Course	CVE-2026-5402 (TLS/ECH)	CVE-2026-5403 (SBC codec)	CVE-2026-5405 (RDP/ZGFX)	CVE-2026-5656 (Profile/ZIP)
SEC-101 Module 4	Snort 3 rule template introduced as reference; students read each line and match it to the integer-truncation bug-class shape; compare against Suricata sibling to begin cross-engine fluency	Anomaly-detection pattern introduced; `detection_filter` vs Suricata `threshold` comparison surfaces cross-engine behavioral difference (suppress-until-crossed vs. fire-and-suppress)	Simplified uncompressed-flag match introduced; students identify the simplified match as the motivation for production refinement; FreeRDP analogy named	`http_client_body` vs Suricata `file.data` comparison; students recognize the functional equivalence across engine syntax differences
ADV-101 Belt-5	Capstone IDS track: students write Snort 3 rules from packet captures and compare against both this template and the Suricata sibling; evaluate which engine's rule is more ergonomic for this CVE class	Optional Zeek script capstone: students implement a per-session SBC decoded-byte counter and compare the precision of inspector-level tracking against the `detection_filter` approximation	Students produce a refined Snort 3 rule using `byte_jump` on the TPKT length field to compute the precise ZGFX header offset; compare against the simplified template's FP rate	Students produce a refined rule iterating over multiple ZIP local file headers; add `pcre:` option for Windows-path variant `..\\`; evaluate SMTP + SMB coverage variants
NET-101 Wk 8 + Wk 11	Week 8 (TLS module): Snort 3 `service:tls` introduced as the inspector-activation pattern for app-layer detection; contrast with raw-TCP matching	Week 11 (RTP/VoIP module): `service:rtp` + `detection_filter` pattern anchored as 2026-currency; students contrast with network-flow-level RTP anomaly detection	Not a primary NET-101 anchor; named in cross-CVE comparison as the exception (no Snort 3 RDP inspector available in base build)	Not a NET-101 anchor; included in the cross-CVE comparison table as the file-transfer detection exception to the network-protocol rule model

§7: Authorization and Safe-Use Reminder

All hands-on rule testing in this module runs against lab-owned, intentionally-vulnerable Wireshark 4.6.4 or 4.4.14 instances inside the academy fwlab container, or against pre-recorded .pcap / .pcapng files supplied by the instructor. Production analyst workstations are never the test target.

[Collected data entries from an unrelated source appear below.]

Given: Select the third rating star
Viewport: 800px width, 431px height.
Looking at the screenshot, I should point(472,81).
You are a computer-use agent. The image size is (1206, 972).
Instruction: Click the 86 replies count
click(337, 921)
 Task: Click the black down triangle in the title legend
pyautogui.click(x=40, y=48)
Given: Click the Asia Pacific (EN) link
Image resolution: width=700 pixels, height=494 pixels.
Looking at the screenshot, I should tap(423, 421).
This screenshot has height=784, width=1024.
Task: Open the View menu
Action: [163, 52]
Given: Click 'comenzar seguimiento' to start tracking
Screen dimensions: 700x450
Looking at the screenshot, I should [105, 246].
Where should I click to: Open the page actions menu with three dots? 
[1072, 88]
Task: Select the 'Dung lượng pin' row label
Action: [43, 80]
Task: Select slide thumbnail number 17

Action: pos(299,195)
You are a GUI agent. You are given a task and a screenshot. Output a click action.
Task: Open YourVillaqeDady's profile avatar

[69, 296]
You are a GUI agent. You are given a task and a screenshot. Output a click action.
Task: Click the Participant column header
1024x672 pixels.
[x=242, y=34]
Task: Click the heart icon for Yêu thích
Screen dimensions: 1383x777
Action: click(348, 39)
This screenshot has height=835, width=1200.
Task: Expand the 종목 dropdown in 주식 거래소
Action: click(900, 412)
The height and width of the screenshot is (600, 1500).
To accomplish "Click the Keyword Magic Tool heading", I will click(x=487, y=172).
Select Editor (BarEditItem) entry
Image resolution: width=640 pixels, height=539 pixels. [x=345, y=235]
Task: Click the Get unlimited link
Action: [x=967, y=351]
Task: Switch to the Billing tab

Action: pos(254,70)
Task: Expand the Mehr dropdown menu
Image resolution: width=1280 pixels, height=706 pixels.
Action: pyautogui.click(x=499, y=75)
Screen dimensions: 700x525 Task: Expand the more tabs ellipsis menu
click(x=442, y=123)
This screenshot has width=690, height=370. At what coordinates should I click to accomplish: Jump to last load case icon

The --authorized-by discipline that ADV-101 enforces for the SB6141 capstone applies unchanged: a written authorization for the specific lab target, a controlled capture-file provenance chain, and explicit refusal to test against systems the academy does not own. SOC teams adapting these rule templates for production work own their own production-tuning, change-management approval, and regression-testing discipline; those processes are outside the scope of this teaching handout.